> **Provided data**:

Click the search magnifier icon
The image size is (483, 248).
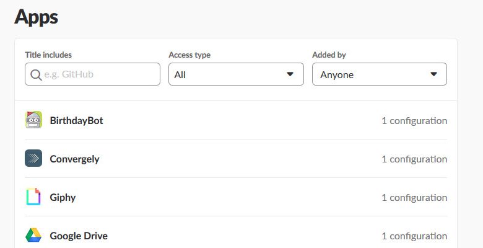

--

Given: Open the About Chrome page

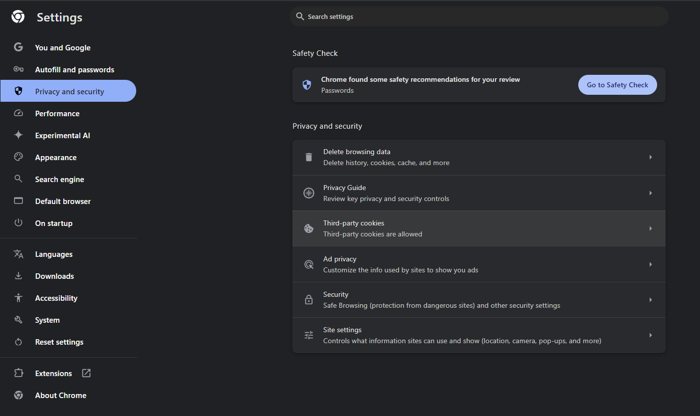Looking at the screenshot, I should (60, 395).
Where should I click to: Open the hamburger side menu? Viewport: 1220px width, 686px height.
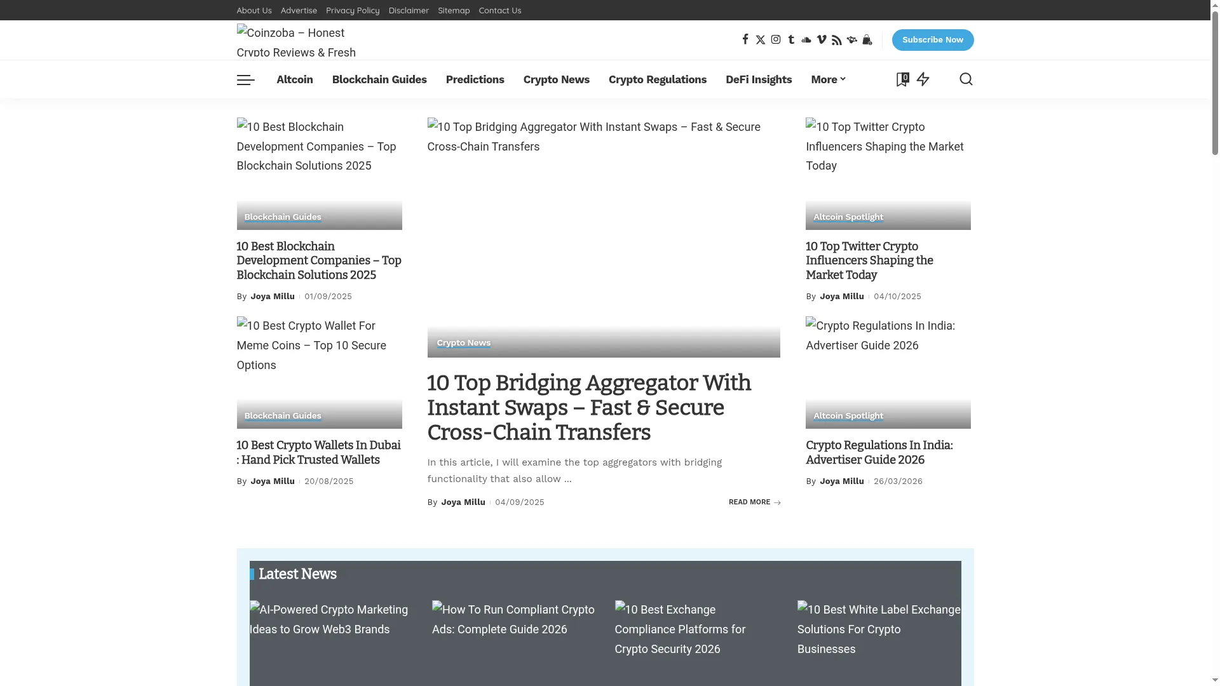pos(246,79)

* * *

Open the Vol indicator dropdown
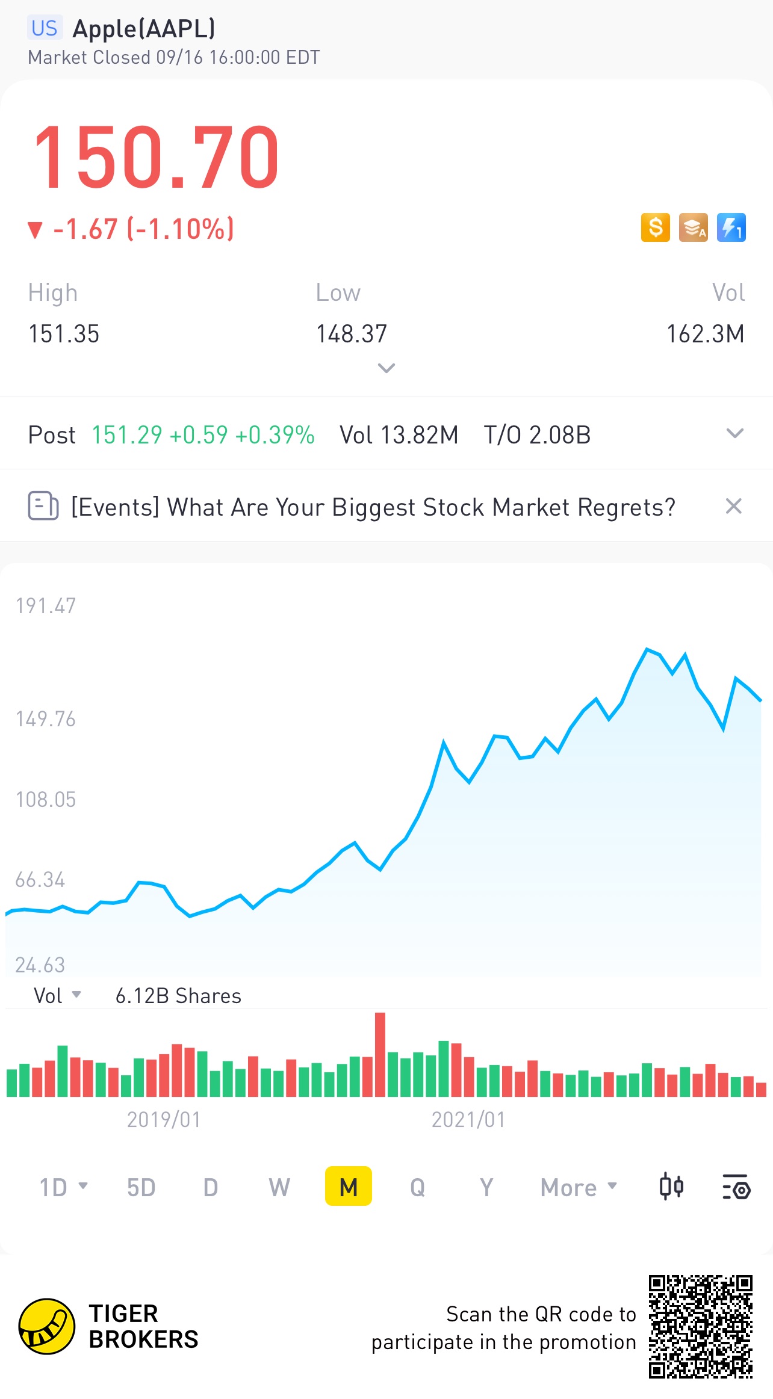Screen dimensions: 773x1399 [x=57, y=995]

> **Task**:
From the entries above, restate word for word the lines from the line containing "Click the search magnifier icon" to the line containing "The image size is (483, 248).", both ends included, and nothing more.

> **Response area**:
Click the search magnifier icon
The image size is (483, 248).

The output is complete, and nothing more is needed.